Warning: This article contains spoilers for the ending of 28 Years Later: The Bone Temple

Early on in the film we see that Samson is now a regular visitor at Kelson's bone-filled sanctuary, having associated the doctor with the relaxed state he feels from the morphine darts.
Samson's newfound opium dependence allows the pair's encounters to blossom into an unconventional friendship, with Kelson building enough trust to clean Samson's wounds, dress him and deepen his medical understanding of the rage virus changes the brain. The pair are even able to share a brief dance together, soundtracked to Duran Duran's 'Rio', displaying the doctor's curiosity and empathy towards the infected world around him.
However the turning point comes when Samson manages to speak for the first time, uttering the word 'moon' while gazing up at the sky and confirming Kelson's assumptions about how the rage virus alters a person's mind to be correct.
Now confident in his assertion that the infected attack the uninfected due to symptoms of psychosis, Kelson doses Samson up with various antipsychotic medications. And the effect is game-changing.
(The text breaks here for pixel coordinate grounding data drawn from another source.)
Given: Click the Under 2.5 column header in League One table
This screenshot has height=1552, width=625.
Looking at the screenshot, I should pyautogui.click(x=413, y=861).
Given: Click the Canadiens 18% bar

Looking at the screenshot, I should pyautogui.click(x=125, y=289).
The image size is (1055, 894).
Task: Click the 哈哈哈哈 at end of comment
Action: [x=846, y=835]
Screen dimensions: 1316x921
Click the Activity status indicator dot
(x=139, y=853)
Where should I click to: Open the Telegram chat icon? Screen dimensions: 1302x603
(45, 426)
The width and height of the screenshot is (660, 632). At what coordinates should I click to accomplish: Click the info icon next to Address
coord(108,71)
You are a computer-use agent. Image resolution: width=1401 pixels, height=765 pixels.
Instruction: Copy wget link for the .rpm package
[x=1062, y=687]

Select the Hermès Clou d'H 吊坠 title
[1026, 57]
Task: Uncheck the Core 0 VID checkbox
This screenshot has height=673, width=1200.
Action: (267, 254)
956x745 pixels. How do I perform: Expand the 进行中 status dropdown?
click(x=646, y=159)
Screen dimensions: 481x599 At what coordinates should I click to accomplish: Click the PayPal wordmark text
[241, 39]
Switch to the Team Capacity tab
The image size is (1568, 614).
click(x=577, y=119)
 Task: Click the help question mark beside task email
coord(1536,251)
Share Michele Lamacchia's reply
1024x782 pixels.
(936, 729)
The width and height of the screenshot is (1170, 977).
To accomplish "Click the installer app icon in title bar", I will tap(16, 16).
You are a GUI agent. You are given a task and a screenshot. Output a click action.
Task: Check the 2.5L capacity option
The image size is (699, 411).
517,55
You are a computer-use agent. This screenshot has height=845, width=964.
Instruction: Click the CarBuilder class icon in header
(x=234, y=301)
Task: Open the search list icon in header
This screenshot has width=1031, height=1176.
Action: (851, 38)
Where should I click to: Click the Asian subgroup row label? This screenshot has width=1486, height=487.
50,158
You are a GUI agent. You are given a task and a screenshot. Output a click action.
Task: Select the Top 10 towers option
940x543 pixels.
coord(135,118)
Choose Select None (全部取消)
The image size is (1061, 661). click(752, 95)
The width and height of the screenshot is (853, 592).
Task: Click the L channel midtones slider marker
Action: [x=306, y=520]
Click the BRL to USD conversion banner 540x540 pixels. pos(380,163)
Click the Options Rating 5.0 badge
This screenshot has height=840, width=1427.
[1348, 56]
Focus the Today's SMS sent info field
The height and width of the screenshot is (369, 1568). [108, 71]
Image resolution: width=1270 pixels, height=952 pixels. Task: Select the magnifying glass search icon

Dosed up on antipsychotics, Samson is able to regain memories of his life before infection. Retreating to a nearby train carriage, Samson hallucinates a memory of travelling as a teenager, his final moments before becoming infected, even mistaking another infected person for a ticket conductor.
What's also crucial is that Samson's altered state is picked up on by the other infected, who now see him as an 'other' and attack.
The clarity sticks with Samson long enough for him to thank Kelson, who has been stabbed by Sir Jimmy Crystal and now bleeding to death, for his help before carefully carrying his body away.
So is Samson cured of the rage virus?
The use of medication to first subdue and then treat Samson's symptoms leaves viewers with numerous questions about what this means for the infected going forward.
Is Samson now cured of the rage virus – or will his symptoms return? And how does this translate to treating the rest of the infected rampaging around Britain.
It's one which both Fiennes and Lewis-Parry believe could be essential to the franchise moving forward.
"I think that's pivotal," Lewis-Parry previously told LADbible.
"I guess it's really important, it shows there's hope, we just need to give due care and give things a chance."
The gravity of Samson's character development is one which has been heavily debated online. "Each time seeing Kelson, the rage in Samson's eyes slowly faded away," noted one viewer on Reddit, calling his character development 'so natural'.
Meanwhile others have wondered whether or not Lewis-Parry's character will now become an unconventional ally to Spike, Kelly and Cillian Murphy's Jim or if his ending will be a more tragic one.
Lewis-Parry may have said Kelson was the 'most important' character in the franchise so far, but I'd argue that Samson could be pivotal to the trilogy's final film.
28 Years Later: The Bone Temple is now out in cinemas.